Only the number is wanted: tally the lines below that contain the word "computer".

*** Data supplied ***

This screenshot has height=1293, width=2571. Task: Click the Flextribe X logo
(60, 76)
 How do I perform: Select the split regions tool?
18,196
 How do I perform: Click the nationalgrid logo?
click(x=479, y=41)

*** End of Data supplied ***
*** Data supplied ***

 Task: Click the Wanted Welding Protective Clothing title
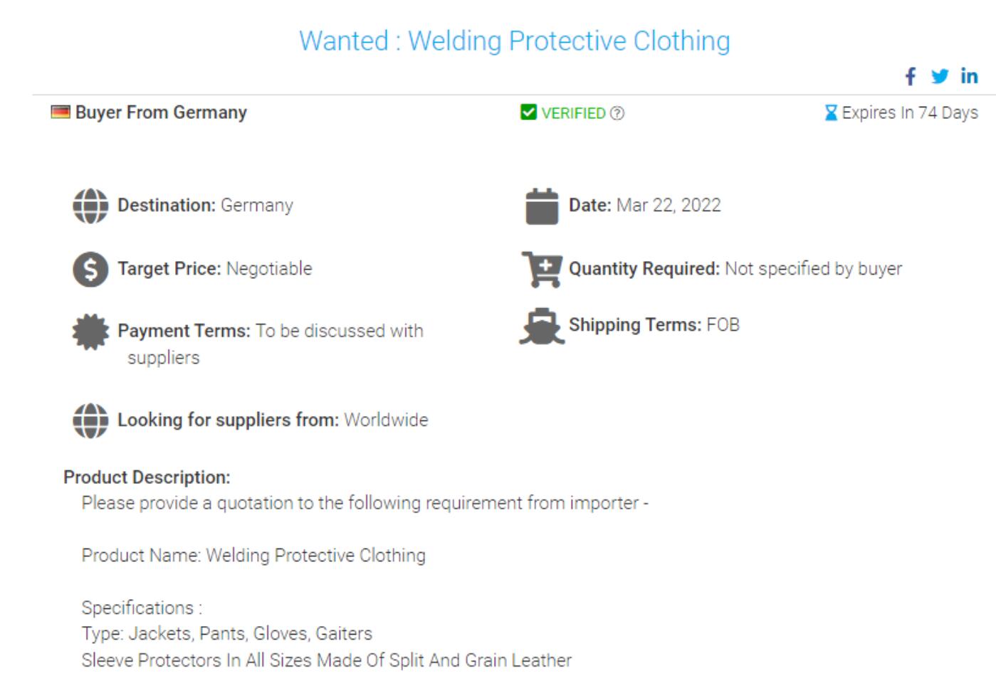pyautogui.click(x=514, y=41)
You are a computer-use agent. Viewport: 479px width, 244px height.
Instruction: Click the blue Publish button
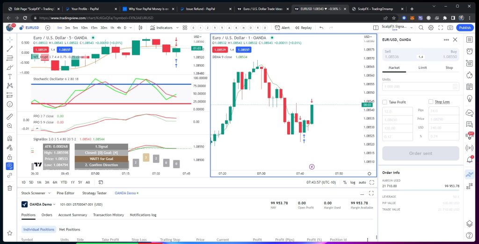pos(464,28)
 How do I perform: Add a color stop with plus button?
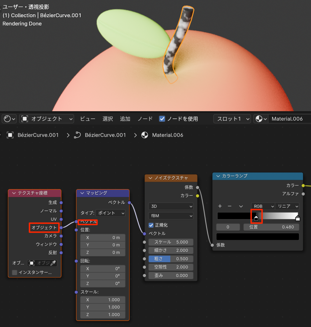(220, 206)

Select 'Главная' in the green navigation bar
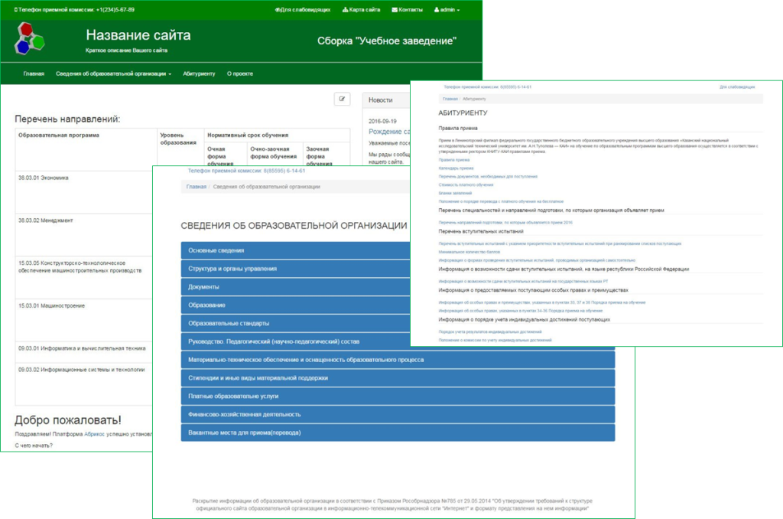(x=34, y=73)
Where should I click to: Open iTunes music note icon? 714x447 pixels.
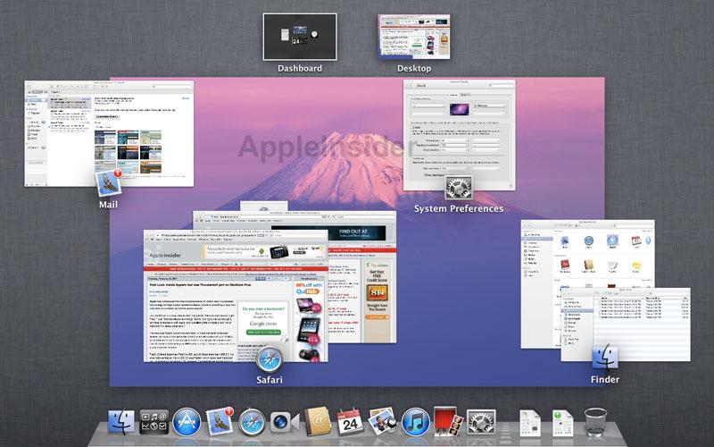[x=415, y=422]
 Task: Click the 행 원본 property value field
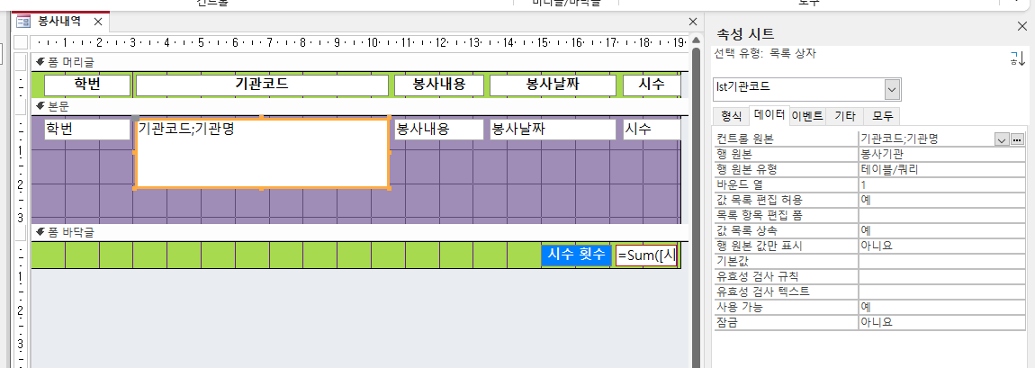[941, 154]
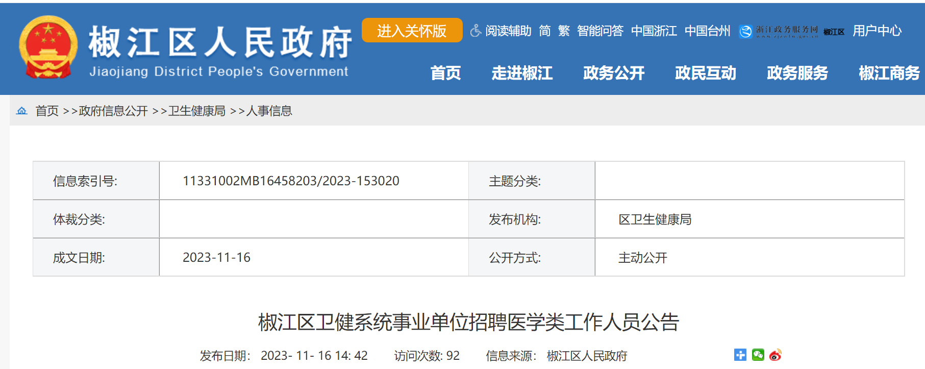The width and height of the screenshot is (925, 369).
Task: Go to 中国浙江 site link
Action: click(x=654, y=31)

*** End of Data supplied ***
*** Data supplied ***

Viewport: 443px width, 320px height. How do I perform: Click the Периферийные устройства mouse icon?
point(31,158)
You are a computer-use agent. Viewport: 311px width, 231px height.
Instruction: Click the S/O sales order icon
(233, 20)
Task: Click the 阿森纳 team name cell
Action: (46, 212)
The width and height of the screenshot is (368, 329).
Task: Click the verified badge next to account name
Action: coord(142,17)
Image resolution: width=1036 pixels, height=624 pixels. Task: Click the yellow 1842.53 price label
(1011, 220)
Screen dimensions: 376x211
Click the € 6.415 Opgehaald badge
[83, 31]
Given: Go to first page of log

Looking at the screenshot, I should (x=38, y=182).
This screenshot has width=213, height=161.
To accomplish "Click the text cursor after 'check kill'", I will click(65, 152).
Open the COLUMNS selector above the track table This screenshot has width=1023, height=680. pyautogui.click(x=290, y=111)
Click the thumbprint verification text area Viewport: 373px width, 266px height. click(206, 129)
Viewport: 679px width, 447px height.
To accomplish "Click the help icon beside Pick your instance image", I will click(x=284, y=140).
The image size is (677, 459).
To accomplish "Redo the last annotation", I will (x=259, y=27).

*** End of Data supplied ***

# Completed task
2